Another candidate incorrectly stated that preserving historical facades increases rents or prices. Not true. Based on my 15 years of experience managing financial analysts that preserved affordable housing and mixed-use buildings across the country, I know that real estate developers (spurred by their investors) already charge the maximum the marketplace will bear. In other words, real estate developers don’t hold back on rents or prices; therefore, if their costs increase, they cannot magically make the marketplace accept a higher price or rent. We need a City Councilmember that has real world, financial experience.
I also support efforts by Councilmember Lisa Herbold to prevent the loss of affordable housing. The City Council upzoned the U District again in 2017, but relied on faulty estimates. City analysts estimated the loss of up to 275 affordable units over 20 years – but in only two years, developers were planning to demolish 100 affordable units.

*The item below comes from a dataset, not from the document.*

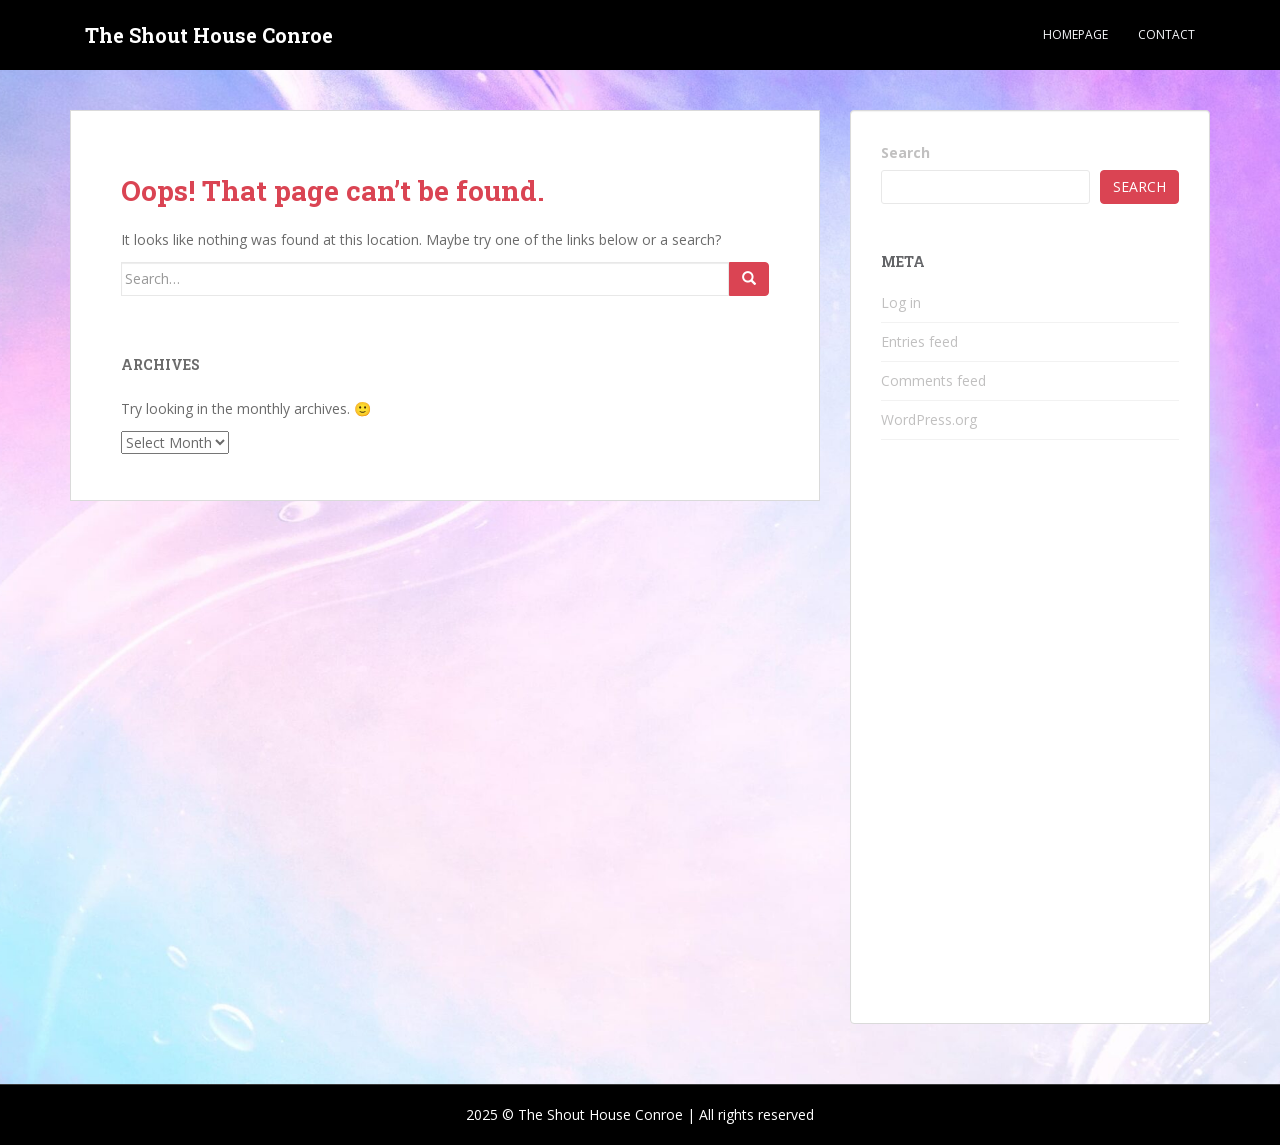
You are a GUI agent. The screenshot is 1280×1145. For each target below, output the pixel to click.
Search (905, 152)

3. The cultural spaces which many people feel define Seattle are increasingly at risk of redevelopment. Do you feel that it is important to preserve these places, and how can we accomplish this?
Yes, the City Council should consider adding legal protections for the historic buildings and places identified by Historic Seattle and other historic preservation groups. In addition, the City Council should think more about historic buildings and places BEFORE it enacts dramatic changes to its land use code. For example, the threat to The Showbox (and subsequent lawsuit/expense) could have been prevented if the City Council had first considered what historic buildings and places were at risk BEFORE upzoning that street. When we think of what makes Seattle special, so much of it centers on historic buildings and places.
4. How would you strengthen the City’s historic preservation program to ensure continued protection of designated Seattle Landmarks and historic districts?
The team that reviews Seattle landmarks needs sufficient resources and time to protect historic buildings and places. If reviewers are short-staffed or if the process is rushed without input, then historic buildings and places get demolished or paved over.
I agree that we should apply the Racial and Social Justice Initiative’s equity lens to this process so that everyone has their voice heard and that historically marginalized and oppressed people are able to preserve what’s important to them. Policymakers must learn from the rapid gentrification of the Central District, for example.
5. What role does historic preservation play in planning and land use beyond designating landmarks and historic districts?
Preservation of key buildings and places can foster affordability and diversity of uses because older buildings typically charge lower rents to residents and to stores.